Playing the national lottery used to be fun.
Select a few random numbers and off they roll, a tenner here, a tenner there, never the jackpot but maybe one day. All a bit of harmless fun.
Somewhere the fun of doing the lottery has been lost. In fact I can pinpoint the exact moment. It would be when the man suggested that we stick to the same birthday numbers every week.
Being the scatter-head that I am I had always avoided chosing the same numbers in fear that one week they will come up and I forgot to buy the ticket. So for a time I contested the mans suggestion and merrily picked random as and when I could be bothered. Eventually though I agreed, believing that if I didn’t I would not hear the last of it. I decided to make one rule, that the man be responsible for the purchasing.
From that minute onwards I knew the fun of the game was over. Every week I reminded the man, as he did me if he could not get to a lotto point (so much for our deal). This continued for two very stressful years and a fair few pounds. With a grand total of £20 in winnings not great.
Once we had started how could we stop? The numbers were bound to pop up on that exact week and no doubt we would end up divorcing over it. I began to believe that those sneaks at lotto headquarters must be rubbing their greasy little hands together at our stupidity. There had to be some way of justifying a reason to stop.
Then it happened, well toddler son happened. You see, we had based our numbers on birthdays ( as do most people ) The mans, mine, my mothers, his mothers, and our two children. Six magical stupid numbers. Yet now we had another child. How could we leave his birthday out?? Ha haa, this was the perfect opportunity to end it. We could go back to random digits and the fun of choice.

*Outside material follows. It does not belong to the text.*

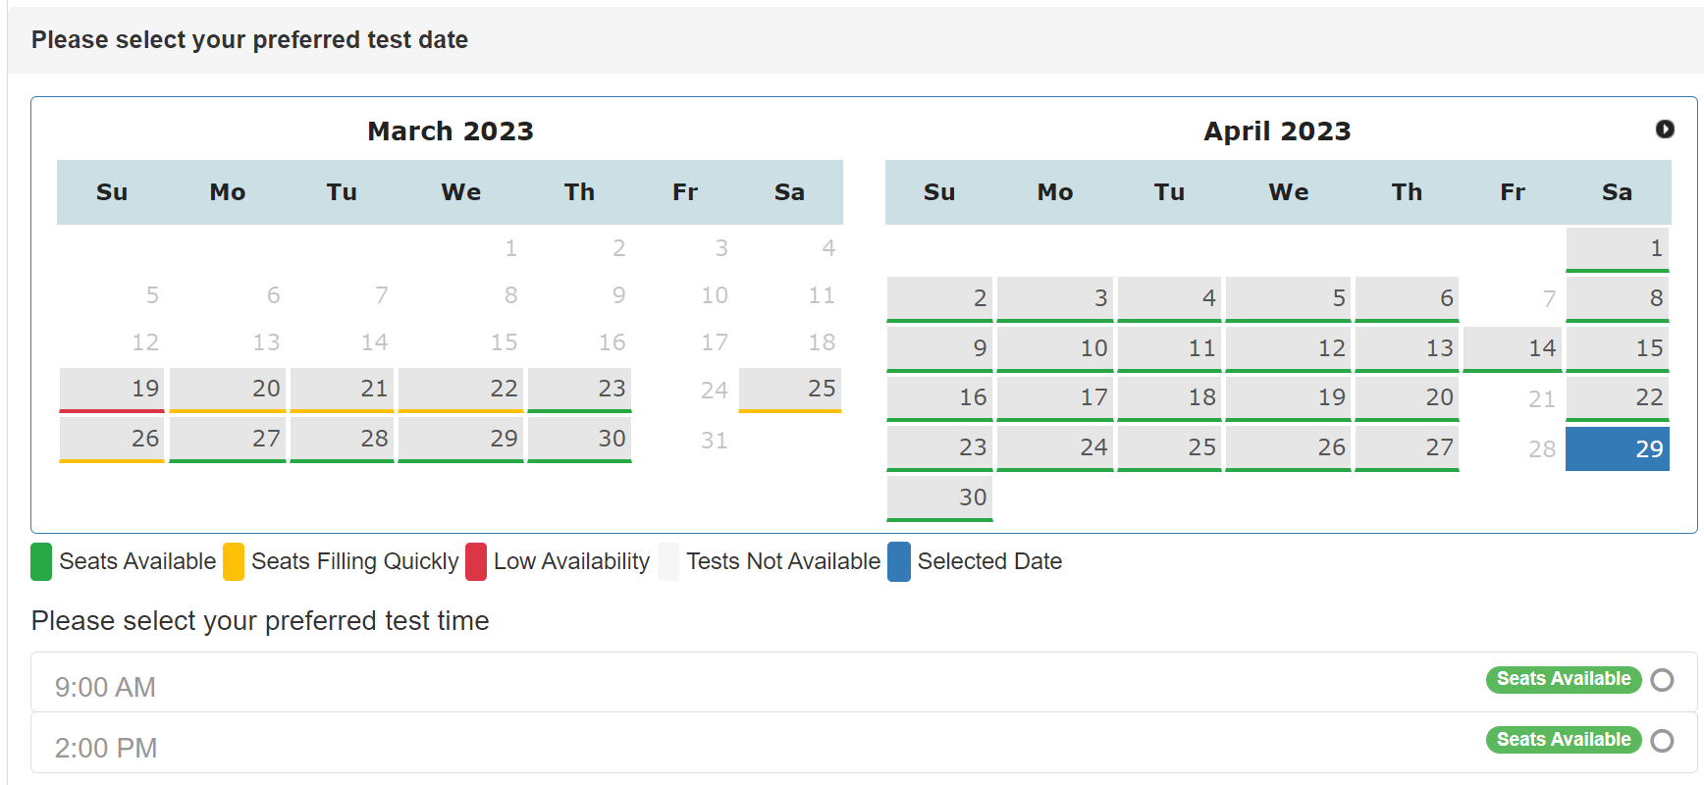Click Seats Available badge for 2:00 PM
This screenshot has height=785, width=1704.
[x=1564, y=740]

Funnily enough, this time around it was not the man that was worried by the impending doom of those previous numbers rolling out. No. It was me.
When it came to the crunch I couldn’t do it. “It could be you” rings in my ears, followed closely by “Not without those numbers though”.
I have reasoned to myself that when we win the lottery toddler son wont mind being left out much. After all, being potty trained on the golden toilet I buy will be far more cosy than that old white thing.
Note to self: Get a grip, buy a lottery ticket and some gold paint.